Splendid, and it "only" costs £2.50 a day. But hang on. My frail maths tell me that is £17.50 a week, not far short of the £20.30 a week paid to the mothers of first-born children (£13.40 for subsequent children). We're talking up to £1,000-a-year habits here.

So what the government claws back with one hand it is forced – not least by a Mail-backed campaign – to hand back with the other. What are the numbers involved? Well, around half a million people in Britain (and their families) struggle with Alzheimer's, with 60,000 fresh cases diagnosed each year.

At a fringe meeting I chaired in the "health hotel" – a neat bit of conference packaging by health campaigners – this week, I heard Roy Lilley, a combative NHS veteran of some distinction, warn that this country faces a "dementia epidemic" (I know it's not exactly the same thing) which could overwhelm local authorities, as well as families.

He wants pharmaceutical companies to be given whatever tax write-offs (that costs money too) it takes to find a solution in double-quick time.

And higher-rate tax payers whose child benefit is at risk? Early estimates suggested 1.2 million middle class earners above the £43,875 threshold. But the Mail reports that George Osborne effectively cut the threshold for higher rate taxes in his June budget – to ease it for lower rate ones — so there may just be an extra 200,000 families caught in his net by 2013, when the new rules come into effect.

It's not clear, except to say that rule changes always throw up anomalies and unfairness. But then it's always like that in real life. I enjoyed David Cameron's conference speech yesterday – witty and confident, that's always good – but wholesome optimism is never enough, certainly not in our current circumstances.

Today's FT reports officials in the Treasury hinting that some cuts and some tax rises – £23bn of the former, £9bn of the latter due in 2011-12 – may have to be delayed, despite the coalition's tough rhetoric, restated by Cameron yesterday.

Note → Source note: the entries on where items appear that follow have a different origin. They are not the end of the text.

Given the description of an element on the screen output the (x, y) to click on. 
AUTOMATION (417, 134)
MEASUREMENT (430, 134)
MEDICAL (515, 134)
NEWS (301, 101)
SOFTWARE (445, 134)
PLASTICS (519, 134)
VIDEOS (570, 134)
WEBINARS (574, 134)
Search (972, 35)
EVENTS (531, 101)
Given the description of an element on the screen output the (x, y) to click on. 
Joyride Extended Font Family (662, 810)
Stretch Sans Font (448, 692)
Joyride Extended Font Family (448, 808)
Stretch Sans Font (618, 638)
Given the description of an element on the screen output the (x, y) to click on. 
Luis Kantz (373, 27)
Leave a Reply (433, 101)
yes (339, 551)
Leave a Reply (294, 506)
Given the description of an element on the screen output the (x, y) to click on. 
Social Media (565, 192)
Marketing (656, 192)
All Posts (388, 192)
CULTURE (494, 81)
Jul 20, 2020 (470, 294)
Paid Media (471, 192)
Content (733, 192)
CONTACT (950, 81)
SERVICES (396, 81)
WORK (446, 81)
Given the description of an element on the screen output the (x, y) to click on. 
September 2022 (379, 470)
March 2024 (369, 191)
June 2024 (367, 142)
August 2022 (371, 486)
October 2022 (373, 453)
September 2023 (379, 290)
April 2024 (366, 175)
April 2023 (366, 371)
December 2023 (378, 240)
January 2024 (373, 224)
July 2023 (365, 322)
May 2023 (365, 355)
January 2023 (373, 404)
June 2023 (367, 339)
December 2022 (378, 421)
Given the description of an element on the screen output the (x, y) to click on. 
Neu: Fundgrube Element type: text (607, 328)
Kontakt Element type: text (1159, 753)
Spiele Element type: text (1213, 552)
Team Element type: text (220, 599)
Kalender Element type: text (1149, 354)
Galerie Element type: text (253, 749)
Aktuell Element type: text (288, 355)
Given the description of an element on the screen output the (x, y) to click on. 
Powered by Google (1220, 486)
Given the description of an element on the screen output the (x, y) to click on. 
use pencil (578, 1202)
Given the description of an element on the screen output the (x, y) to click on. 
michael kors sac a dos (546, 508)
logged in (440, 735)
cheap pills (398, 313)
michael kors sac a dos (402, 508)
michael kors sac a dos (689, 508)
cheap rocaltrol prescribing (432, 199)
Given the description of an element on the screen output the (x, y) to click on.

Why so? Well, life is complicated and ministers are realising that cancelling contracts or shelling out on redundancy is costly. We knew that, didn't we?

Labour discovered all this the hard way. I remember Gordon Brown, even before he was chancellor, wanted to take child benefit away from richer families whose kids were older but found it difficult. Osborne is reported to be thinking about the same idea.

There is a solid case for the principle of universality, that services provided only for the poor become poor services, that the middle and even upper classes need to feel tangible benefits for the taxes they pay. As I have written before, belted earls love their free bus pass. I love mine, too, but fear I may be about to lose it.

In hard times, I recognise that modest sacrifice – mine must be worth around that £1,000 a year figure too – may be necessary if we are to be "all in this together".

I like my bus pass, but I choose to use the bus, just as middle class parents choose to have kids, one of life's great joys and a contribution to the general good of wider society.

They deserve our collective support, but how much and in what form? More support than Alzheimer's victims? Often we're talking about the same people, juggling their kids and their ageing parents. Tricky, isn't it? As Cameron said only the other day, "to govern is to choose".